Yes, in middle school and much of high school, I pegged other girls as “sluts.” Labeling someone as such stemmed from insecurity and jealousy on my part. This is something I think I knew on some level at the time, but didn’t recognize or admit. But later it became glaringly obvious. See, in middle school and the first few years of high school, I was a pariah. I was the ugly girl. The nerdy girl. The girl who dressed weird. The girl who had to learn how to weave through a barrage of projectiles - usually verbal, occasionally physical - and all the while pretend like this abuse (because that’s what it was; fuck anyone who trivializes it by calling it “teasing”) didn’t affect me. Looking back I can’t rationally understand why they all targeted me; but then I remember I shouldn’t try to decipher an irrational situation with rational thought.

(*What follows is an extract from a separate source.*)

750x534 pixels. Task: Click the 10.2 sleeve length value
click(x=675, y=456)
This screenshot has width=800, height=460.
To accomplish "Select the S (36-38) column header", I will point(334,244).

Anyway. Obviously no one wanted to date me, much less have sex with me in those days. But, then as now, I had a massive libido, and it was painfully underfed. I ended up getting some warped ideas about sex in relation to desirability, attractiveness, and all that other bullshit. At least the girls who were called sluts were getting some attention. At least the boys recognized them as sexual beings. Sure, the boys may have been treating them in a disrespectful or downright dehumanizing way - but to my rattled young brain, it didn’t matter. They were called sluts and whores, their sexual experimentation made the subject of gossip and jokes - but it was something. I didn’t even have that much.

Tangentially, I was afraid of taking chances. I was terrified of what my parents might do. I didn’t dream of sneaking out, breaking curfew, going to parties (as if I would be invited anyway), and so on. So I felt like a coward as well as a social outcast. But really, it’s a good thing I was so afraid, or I could’ve ended up doing something really stupid or putting myself in a dangerous situation.

Changing schools in 11th grade was one of the best things I ever did for myself; and for all the bad things they did, I do thank my parents for letting me change schools and somehow scrounging together the money to pay for private school tuition. In a new school, where no one knew me and all the history of the past 4-5 years wasn’t following me around, I could start over and really be myself. And thank [your preferred deity] for that.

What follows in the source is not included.